Desde principios de año, unos 400 barcos y más de 25.000 personas han llegado a la isla italiana de Lampedusa. De ellos, más de 23.000 son inmigrantes tunecinos que salieron de las costas de Djerba y Zarzis. Varios naufragios, decenas de muertos y desaparecidos después no detendrán, sin embargo, este flujo de clandestinos que está enconando las relaciones entre los gobiernos de Italia y Francia y atizando la xenofobia y el populismo en no pocos países europeos. «Queremos trabajar como cualquier persona en el mundo», asegura Mohamed, esforzándose por hablar y hacerse entender. «En Tataouine yo era un parado, y como yo hay muchos más de todas las edades. Por eso me quería marchar a Italia, para encontrar un futuro».

Tataouine es una ciudad polvorienta y calurosa de calles amplias y animadas rodeada por un paisaje árido. Los cafés están repletos de jóvenes varones ociosos que discuten de política y de fútbol mientras ven pasar la vida con desgana. En la mente de casi todos está Europa, y a buen seguro que muchos reunirán los cerca de 800 euros requeridos para embarcarse como clandestino y recorrer los 120 kilómetros que separan Lampedusa de la costa tunecina, o lo que para ellos es lo mismo: la esperanza del desasosiego,

«Después de la revolución nada ha cambiado, nada ha mejorado.
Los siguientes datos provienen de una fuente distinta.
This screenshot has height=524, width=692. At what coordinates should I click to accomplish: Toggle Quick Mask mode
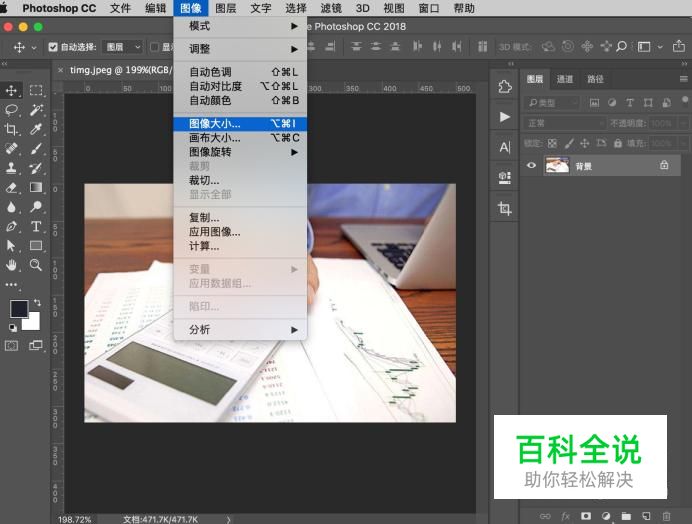(12, 345)

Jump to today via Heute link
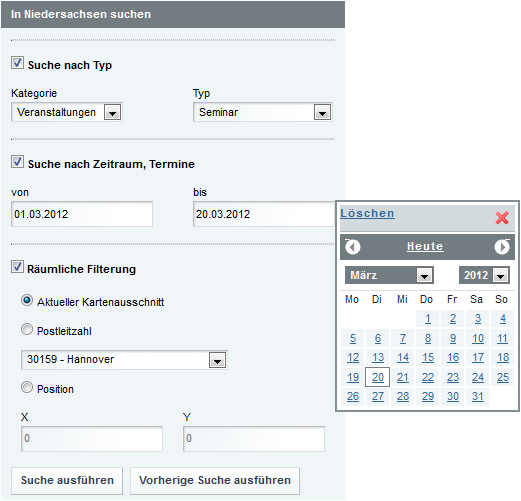pos(425,246)
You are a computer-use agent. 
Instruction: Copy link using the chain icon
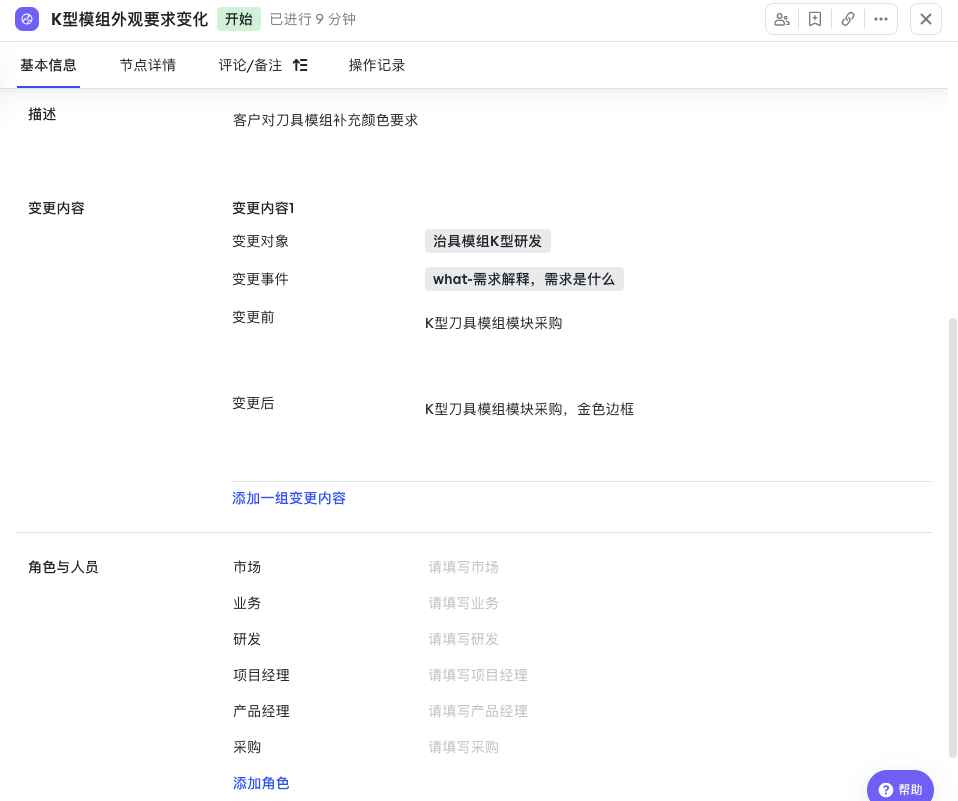848,19
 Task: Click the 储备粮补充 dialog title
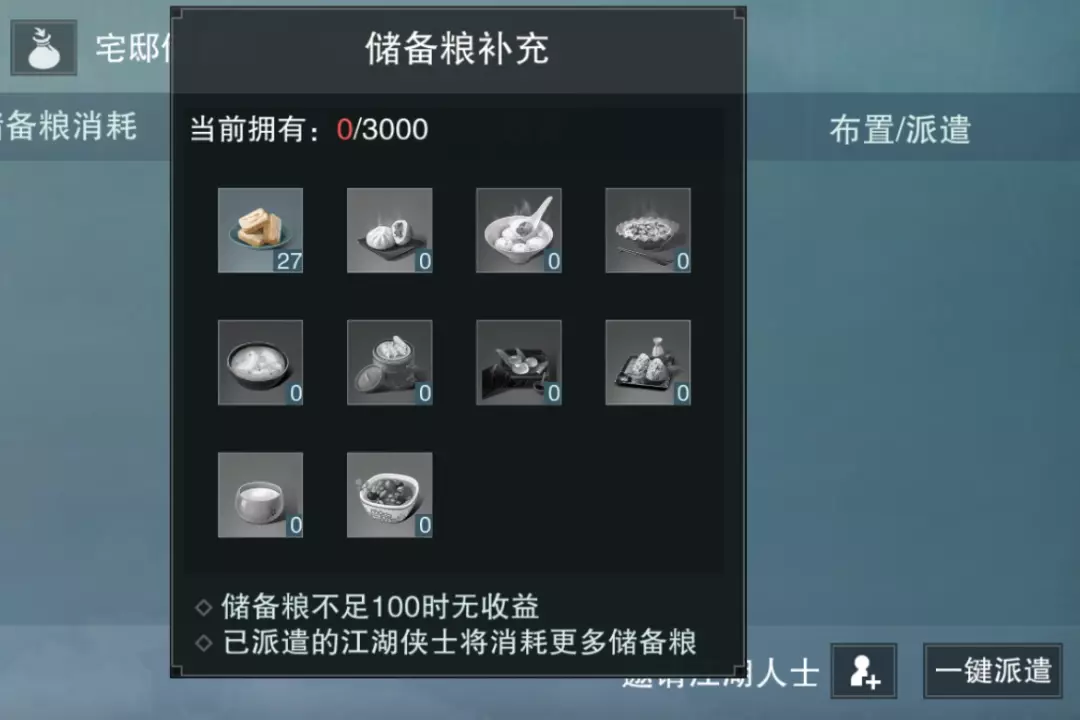tap(457, 49)
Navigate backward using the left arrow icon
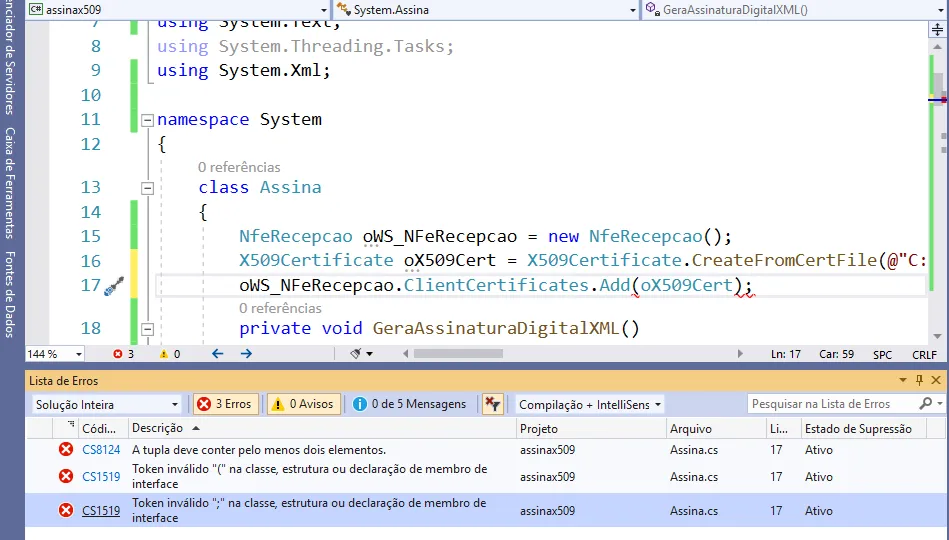This screenshot has width=949, height=540. pos(218,354)
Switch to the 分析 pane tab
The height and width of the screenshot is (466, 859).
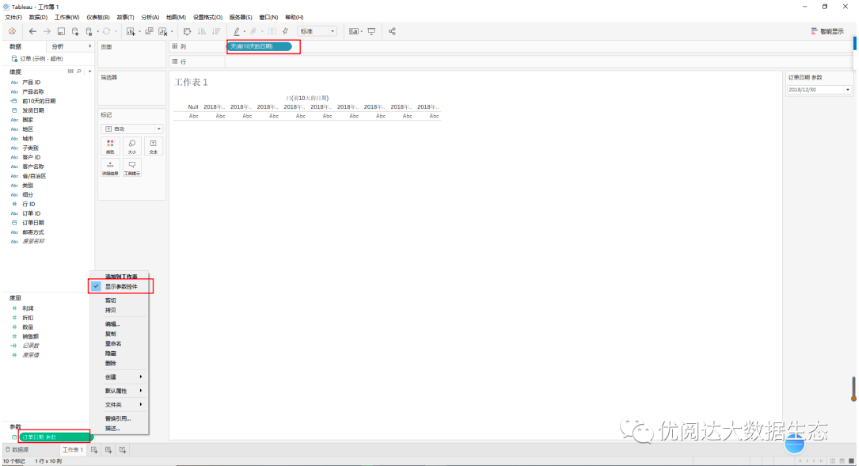click(58, 47)
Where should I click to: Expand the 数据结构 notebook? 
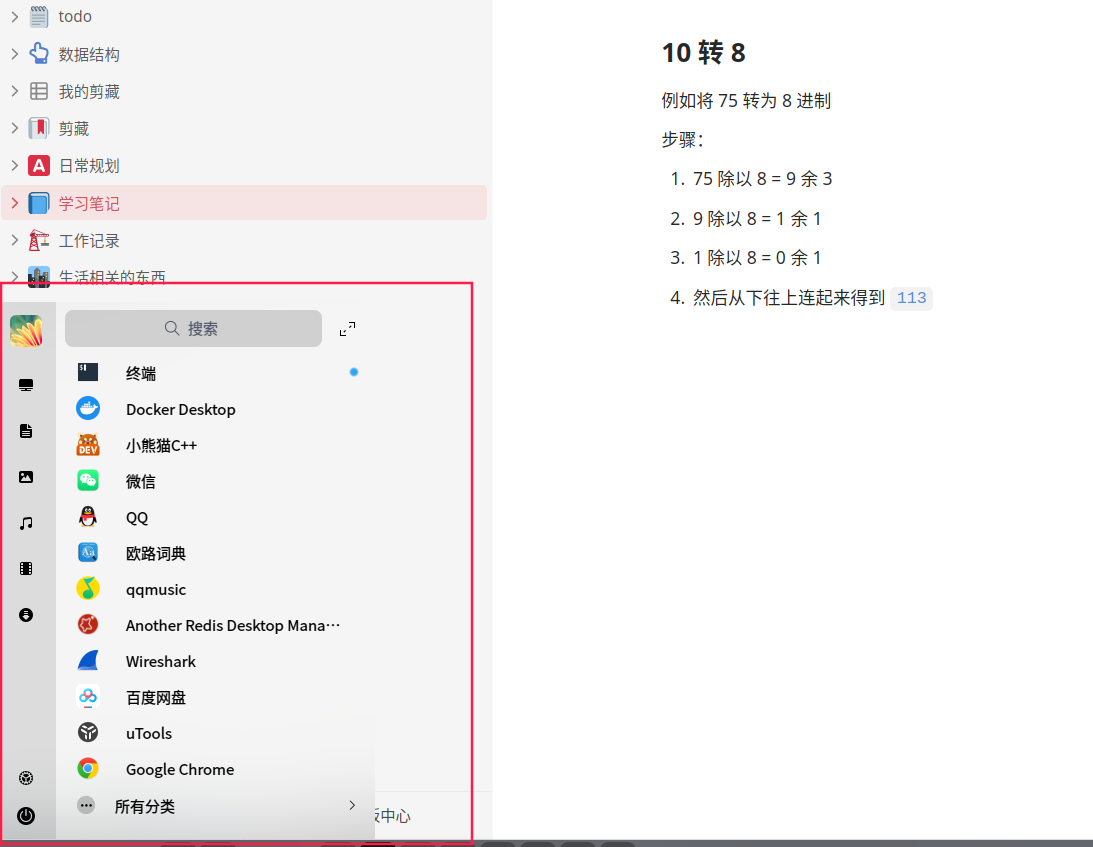13,53
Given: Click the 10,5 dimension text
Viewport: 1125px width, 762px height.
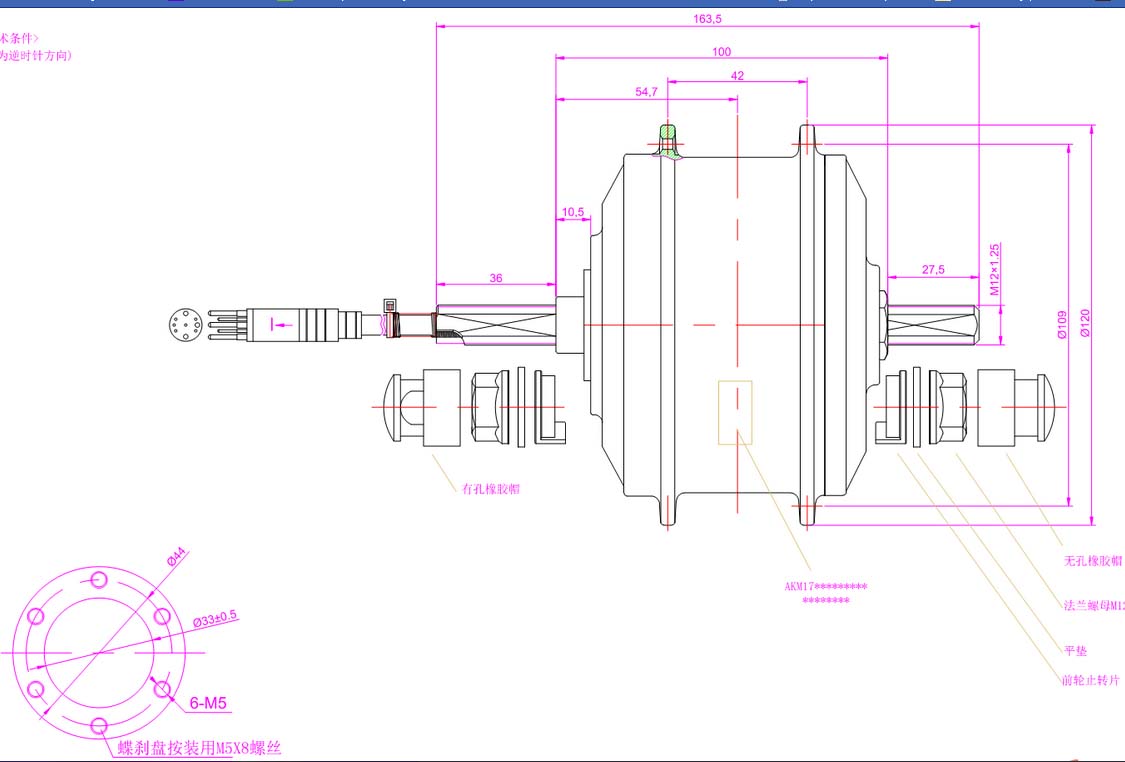Looking at the screenshot, I should pyautogui.click(x=573, y=212).
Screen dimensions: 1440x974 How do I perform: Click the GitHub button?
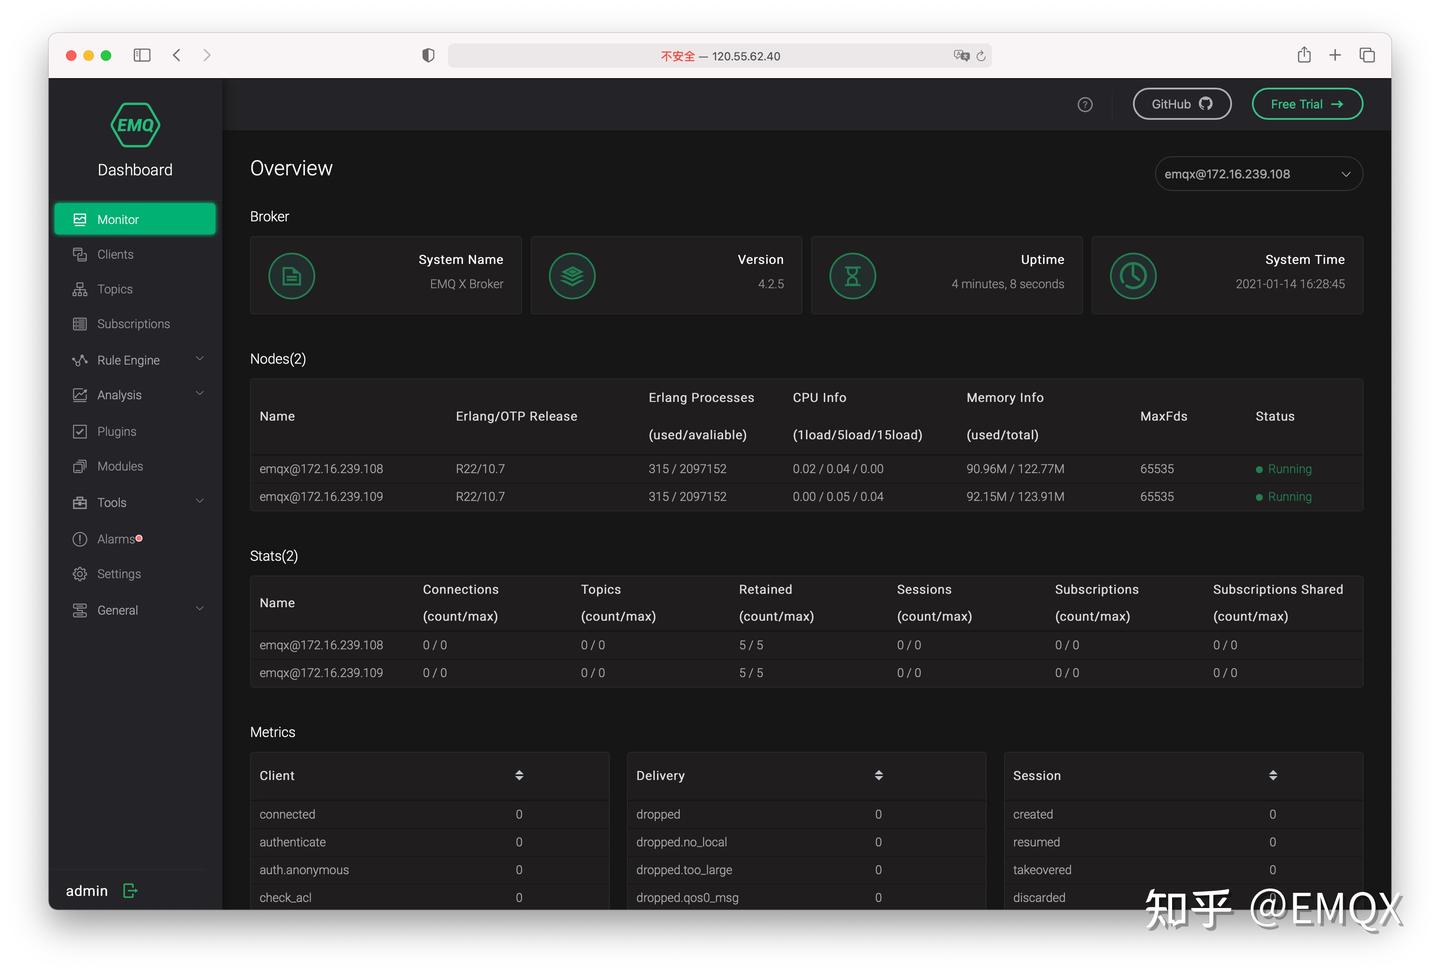(1182, 104)
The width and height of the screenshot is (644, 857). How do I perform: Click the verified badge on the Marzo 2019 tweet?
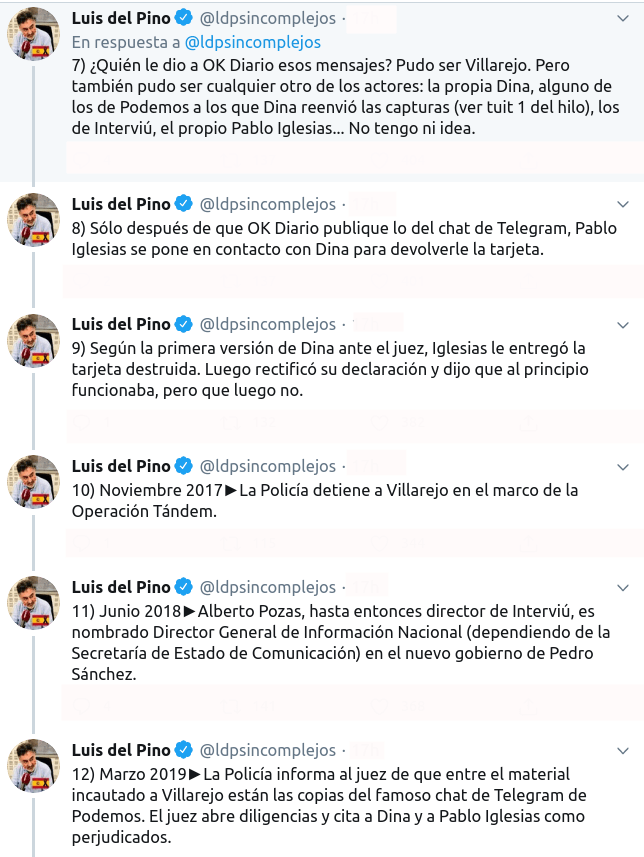pos(184,750)
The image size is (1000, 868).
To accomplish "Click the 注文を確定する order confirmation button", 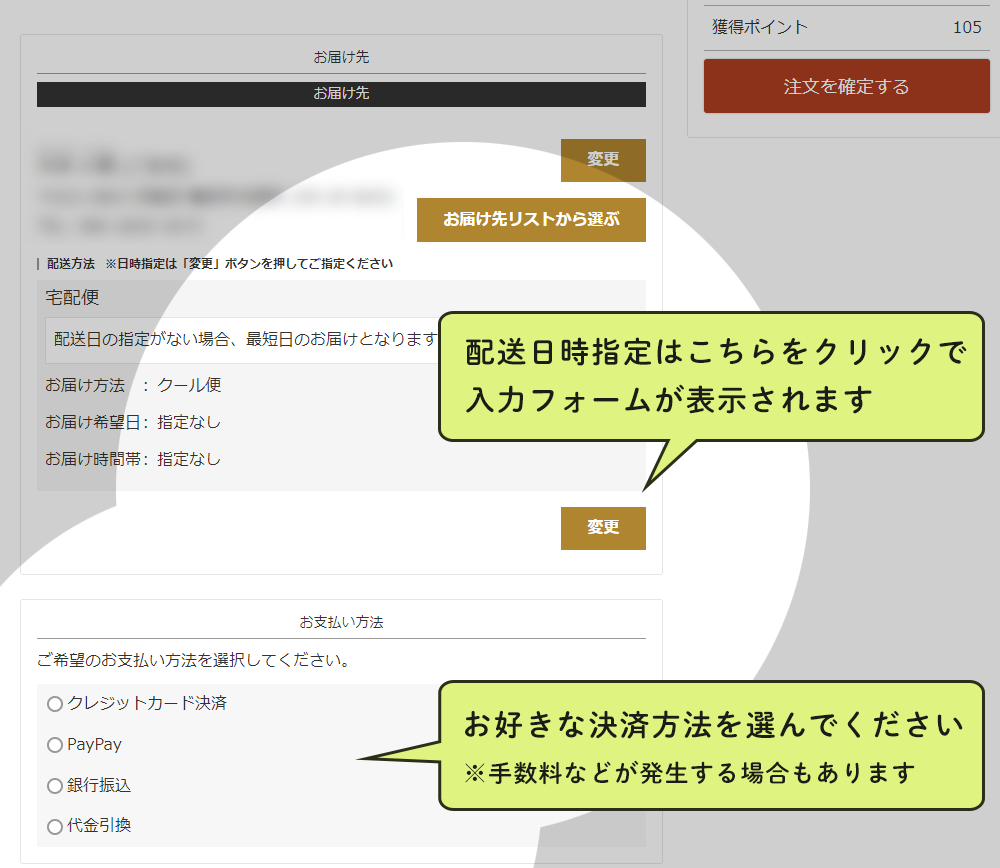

A los que tienen trabajo les han aumentado el salario para calmarles, pero a los parados, que fueron quienes hicieron la verdadera revolución, a ellos no les han dado nada», se queja con amargura Mohamed. Los presentes en la habitación del hospital reiteran el sentir de muchos ciudadanos. «Sabemos que de un golpe no se puede solucionar todo. Tendremos paciencia mientras los políticos buscan una solución. Pero hasta ahora no han hecho gran cosa. Hay incluso más desempleados», añade una mujer tocada con un velo, hija de uno de los ancianos convalecientes.

El doctor irrumpe en la habitación acompañado de una joven enfermera. Mohamed sigue tumbado en la cama. Mientras es auscultado, su hermano Aiman, de 28 años, confiesa que sus padres han estado muy preocupados y han sufrido mucho hasta que supieron que estaba vivo. «Todo está bien. Te puedes marchar», le confirma el doctor. Mohamed se incorpora con esfuerzo, se calza unas sandalias nuevas que le ha traído su hermano (posiblemente perdió las suyas, al igual que el equipaje, en la travesía) y sale de la habitación después de despedirse con afecto del personal del centro médico y de sus compañeros de habitación y sus familiares. Todos le desean suerte. Todos saben que volverá a intentarlo. Caminando rígido, apoyado sobre su hermano y su amigo, se dirige por el pasillo hacia la puerta principal del hospital. Allí nos despedimos. Antes le pregunto ingenuamente si después de todo lo que ha pasado volverá a marcharse. Su respuesta es toda una declaración de intenciones: «Si Italia cierra sus puertas iremos a Alemania, si Alemania cierra sus puertas iremos a Francia. Seguiremos siendo clandestinos».